Querido diario expuesto






¿Cuántos habrán llegado a la escritura por intriga y exposición? A los 10 años fantaseaba con dos situaciones temporales opuestas. La primera fue motivada por la vuelapeluca Volver al futuro: yo mismo, pero muchos años mayor, me le aparecía al niño Hernán para contarle un hecho revelador (sé que también hay un cuento de Borges que recrea este motivo, aunque con menos efectos especiales). La segunda, más ominosa y cursi, llevar un diario íntimo para narrar los vaivenes del cotidiano vivir preadolescente. Sin embargo me choqué con dos verdades indisimulables: que viajar en el tiempo era (y es) imposible, como también que escribir en un diario con tapas de hule y un candadito primoroso era (y es) para maricones.
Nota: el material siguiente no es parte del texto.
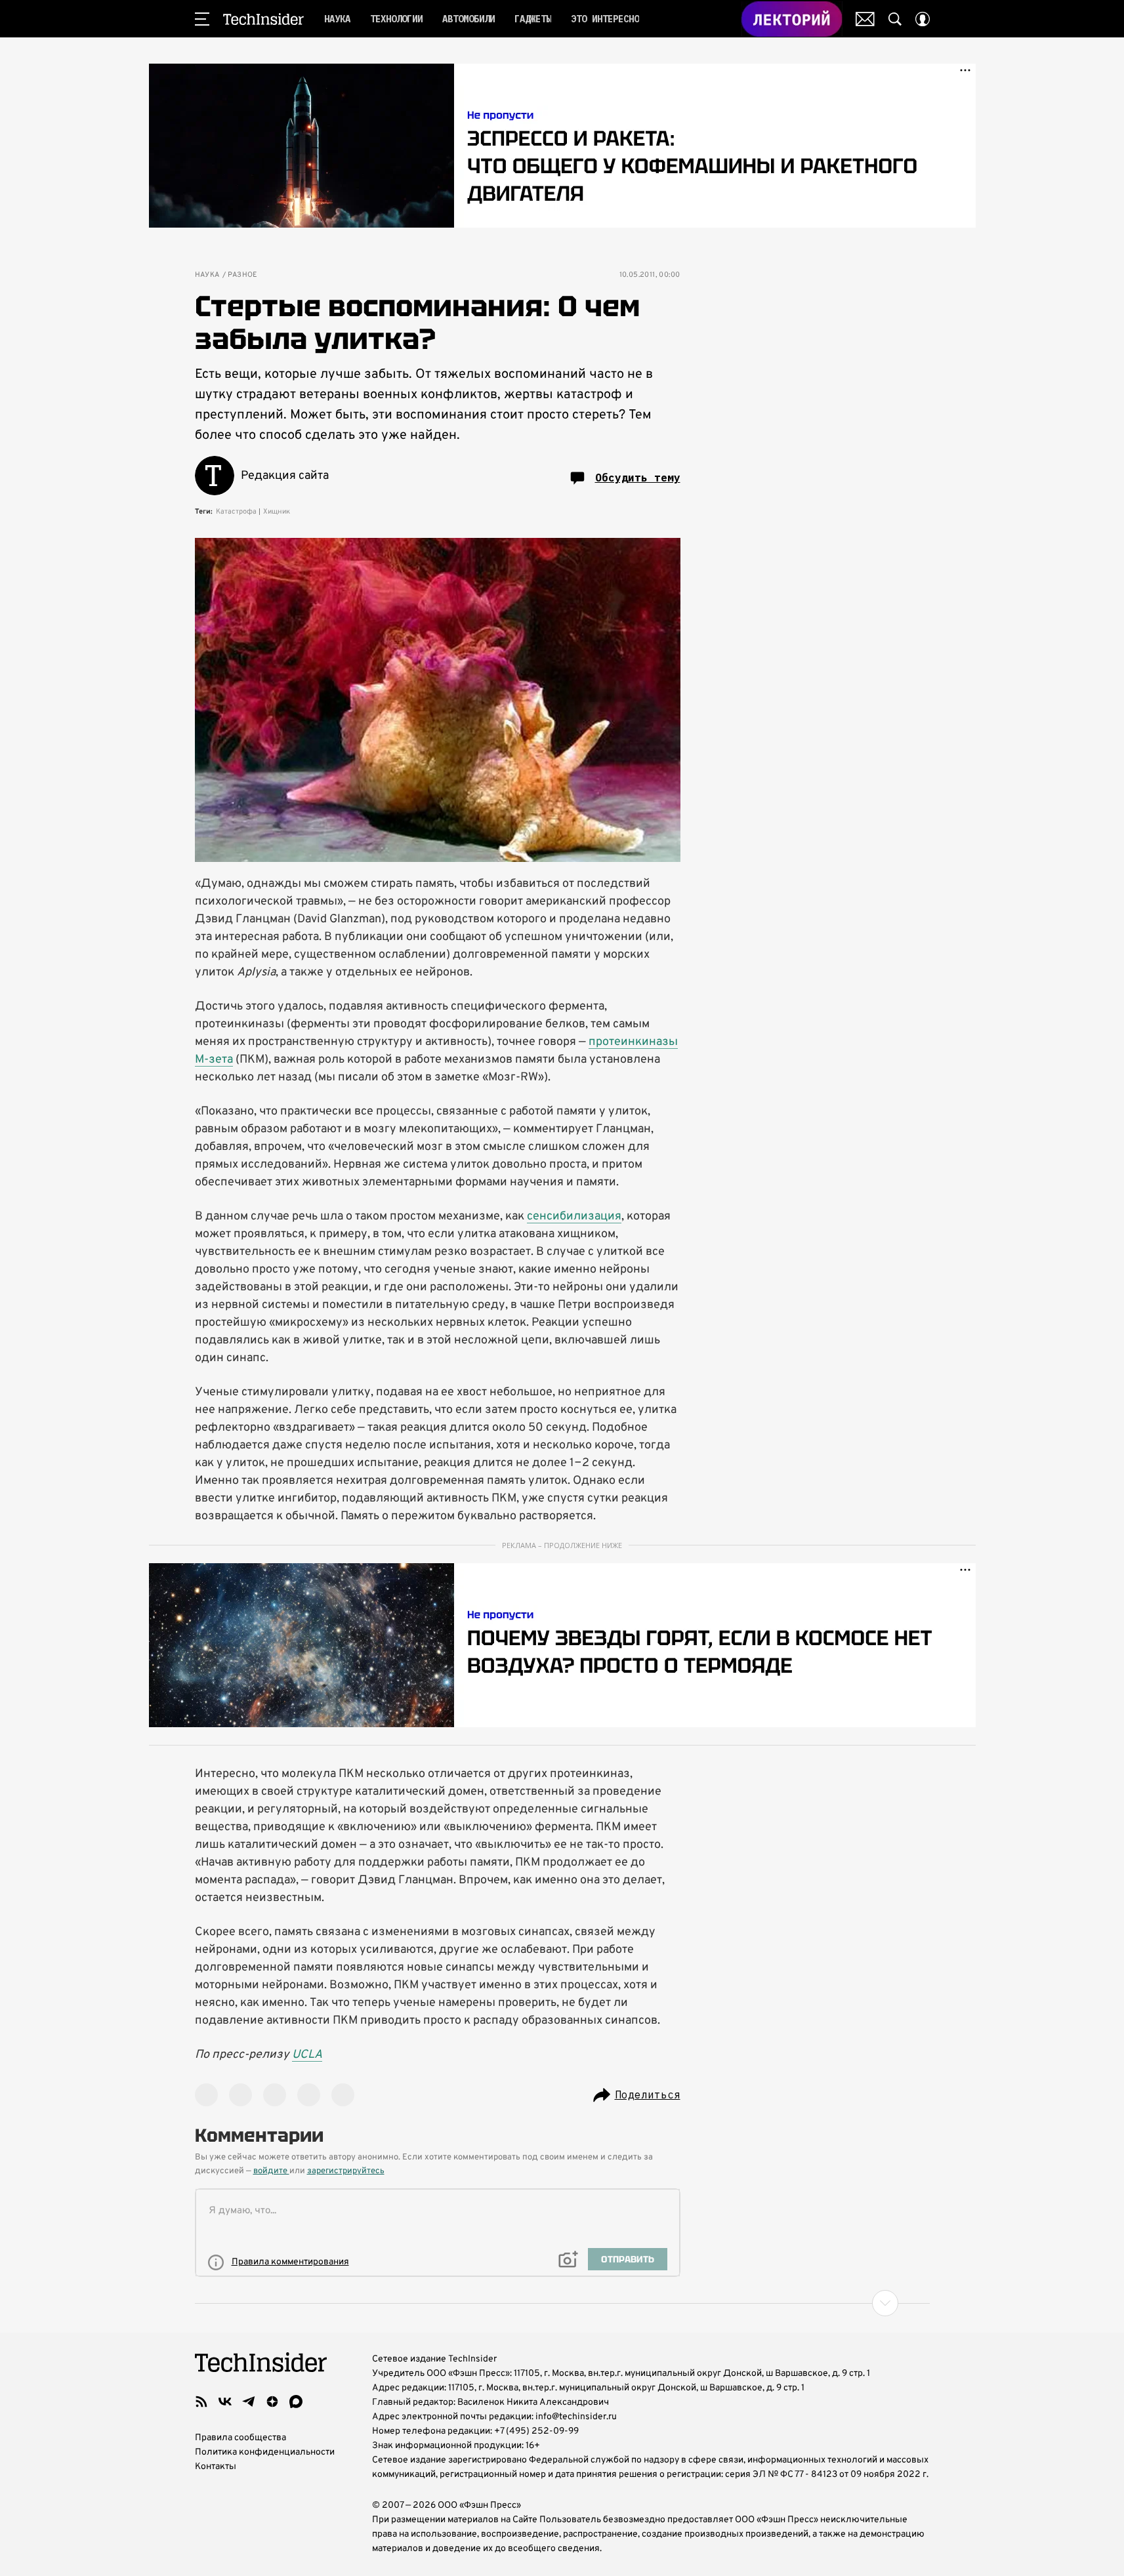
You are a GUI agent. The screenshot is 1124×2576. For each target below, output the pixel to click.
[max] (295, 2401)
Pero la curiosidad me estragaba. En los recreos, mientras le metía piedras al autito de plástico soplado para que corriera más derecho, observaba cómo mi prima se reunía en cónclave con las demás compañeras. Se escuchaba un «click» liberador y las risas contenidas no tardaban en sacarme de eje. Las dos veces que me quise acercar, las chicas cerraron el pequeño cuaderno de un golpe y huyeron hacia ese territorio inaccesible llamado «El baño de mujeres». Así llegué a una conclusión bastante acomodaticia: «Esto no es para mí, es de nenas». Entonces me puse a maldibujar historietas donde los valerosos héroes siempre estaban, sin mucho esfuerzo, en el lugar indicado. Aunque una tarde helada mientras jugaba a la pelota en el patio, un morocho barbudo y vestido de negro, bajó del pino y, con una voz más parecida a mi papá que a otra cosa, me sentenció: «En el futuro vas a tener un blog». Todavía sorprendido por la aparición me animé a preguntarle qué era eso. Escupió unas espinas de la boca y me dijo (me dije): «Es como un diario íntimo a la vista de todos. Más no te puedo revelar, pibe». Le costó trepar de nuevo y se fue tosiendo por entre las ramas. No sé por qué sentí una vergüenza que me hizo arder las mejillas.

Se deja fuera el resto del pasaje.